Do changes in respiratory impulse propagation depend on the respiratory phase?

As the Vresp significantly differed in the seizure groups compared to HC, we set out to investigate if these changes in the respiratory propagation were dependent upon a certain phase of the respiratory cycle. We therefore performed a dynamic phased analysis by tracking the Vresp of the respiratory BOLD signal and group-level differences across the six epochs of the respiratory cycle, namely three exhalation phases and three inhalation phases, as seen in Fig. 4. The mean vs was 0.954 cm/s (range 0–2.331 cm/s) for HC, versus 0.918 cm/s (range 0–2.085 cm/s) for the ME group. In Fig. 4A, for illustration purposes the scaling is set to the range of 0–1.5 cm/s.

Figure 4
figure 4

Comparison between HC and ME groups in mean Vresp brain impulse over an entire respiratory cycle. (A) mean magnitude maps of respiratory impulse vs shown across six phases of the inhalation/exhalation cycle for the HC group (n = 75) (top) and the ME group (n = 23) (middle). At the bottom, findings in the X, Y, and Z directions illustrate significant (FSL randomise, family-wise-error-rate (FWER) correction, p < 0.05) group spatial differences between the respective respiratory cycle phase means, with the most significantly reduced vs in ME patients during the early part of exhalation.
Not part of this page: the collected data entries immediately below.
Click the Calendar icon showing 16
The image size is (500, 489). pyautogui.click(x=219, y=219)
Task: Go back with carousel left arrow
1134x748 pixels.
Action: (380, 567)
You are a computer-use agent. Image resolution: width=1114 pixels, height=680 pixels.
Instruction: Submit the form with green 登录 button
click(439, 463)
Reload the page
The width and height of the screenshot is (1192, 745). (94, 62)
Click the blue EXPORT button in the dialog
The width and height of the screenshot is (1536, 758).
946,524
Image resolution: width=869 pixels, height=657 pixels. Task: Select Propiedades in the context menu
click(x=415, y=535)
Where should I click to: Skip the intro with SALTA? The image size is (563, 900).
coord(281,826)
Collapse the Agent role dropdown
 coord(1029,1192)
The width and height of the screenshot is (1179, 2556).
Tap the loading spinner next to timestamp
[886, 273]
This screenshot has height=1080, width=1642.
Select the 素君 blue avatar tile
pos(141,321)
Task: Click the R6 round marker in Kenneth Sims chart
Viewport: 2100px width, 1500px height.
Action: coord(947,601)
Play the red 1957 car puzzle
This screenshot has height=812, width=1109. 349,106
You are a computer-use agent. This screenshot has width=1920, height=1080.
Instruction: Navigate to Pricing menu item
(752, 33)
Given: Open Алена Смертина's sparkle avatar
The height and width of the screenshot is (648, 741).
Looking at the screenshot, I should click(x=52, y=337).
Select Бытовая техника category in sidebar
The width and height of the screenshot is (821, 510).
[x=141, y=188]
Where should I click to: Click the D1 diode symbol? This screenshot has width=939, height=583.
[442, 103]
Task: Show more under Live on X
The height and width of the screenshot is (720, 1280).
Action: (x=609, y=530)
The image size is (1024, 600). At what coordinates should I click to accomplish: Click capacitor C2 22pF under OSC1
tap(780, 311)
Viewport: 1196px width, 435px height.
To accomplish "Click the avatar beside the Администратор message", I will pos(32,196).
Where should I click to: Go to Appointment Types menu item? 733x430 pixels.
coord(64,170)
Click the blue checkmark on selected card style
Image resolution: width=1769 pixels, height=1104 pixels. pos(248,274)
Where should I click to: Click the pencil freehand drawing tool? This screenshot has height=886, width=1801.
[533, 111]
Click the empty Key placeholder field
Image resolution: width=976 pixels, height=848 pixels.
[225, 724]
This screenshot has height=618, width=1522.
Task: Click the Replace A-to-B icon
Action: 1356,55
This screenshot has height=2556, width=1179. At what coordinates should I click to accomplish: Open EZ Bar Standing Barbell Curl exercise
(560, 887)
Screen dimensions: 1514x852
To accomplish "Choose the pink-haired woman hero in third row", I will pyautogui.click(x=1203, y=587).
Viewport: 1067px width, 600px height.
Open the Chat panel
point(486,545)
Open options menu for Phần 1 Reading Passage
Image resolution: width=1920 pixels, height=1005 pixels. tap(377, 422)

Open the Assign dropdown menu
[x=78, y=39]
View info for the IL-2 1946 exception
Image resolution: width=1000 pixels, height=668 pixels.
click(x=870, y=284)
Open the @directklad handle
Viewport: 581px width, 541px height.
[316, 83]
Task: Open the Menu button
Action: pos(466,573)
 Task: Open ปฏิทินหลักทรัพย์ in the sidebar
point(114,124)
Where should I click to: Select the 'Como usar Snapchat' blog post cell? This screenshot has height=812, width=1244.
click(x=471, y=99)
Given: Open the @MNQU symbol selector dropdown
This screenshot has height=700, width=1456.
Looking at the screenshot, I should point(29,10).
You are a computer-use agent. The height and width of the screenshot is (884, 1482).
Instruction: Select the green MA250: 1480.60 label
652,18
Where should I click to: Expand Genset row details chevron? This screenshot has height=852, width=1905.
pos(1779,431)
We see a small phase of increased vs at the late inspiratory phase just preceding before the large exhalation-associated vs decrease. (B) mean respiratory impulse velocity 3D direction maps showing v in across the six phases of inhalation/exhalation cycle averaged over the respiratory cycle, of HC group (top) and ME group (middle). At the bottom, we see (FSL randomise, FWER correction, p < 0.05) differences between the respective respiratory cycle phase averages. Each phase shows a marked reversal of Vresp, which vanishes during the middle phases both of inhalation and exhalation. Supplementary Videos 3 (vs) and 4 (v) visualize the dynamic nature of the Vresp pathology in epilepsy.

We note that there were brain regions showing significant (p < 0.05) relative increases (ME group > HC group) and decreases (ME group < HC group) in vs over the respiratory cycle. The most widespread and significant decrease of vs was detected during early exhalation, with a brain-wide extension sparing only the central pontine and inferior cerebellar structures, c.f. Figure 4A. On the other hand, at the peak of inhalation, vs as increased in the right posterior hemisphere and in temporomesial and infratentorial structures of the ME group. Unexpectedly, we observed right sided dominance in Vresp alterations in both patient groups. This seems to be a real group effect rather than arising from technical issue such as scanner artifact, as all subjects were scanned using the same scanner.

The v changes seen across the respiratory cycle indicate that the reversal of Vresp occurs in coincidence with the peaks both of inspiration and exhalation, Fig. 4B. The v changes tended to localize over and near the ventricular system, but also involved WM and GM, as well as the CSF-filled cerebral ventricles. The reversed v changes seem to proceed in a rostrocaudal direction in repeated cycles during the reversal from exhaling to inhaling, c.f. axial slices at the bottom in Fig. 4B.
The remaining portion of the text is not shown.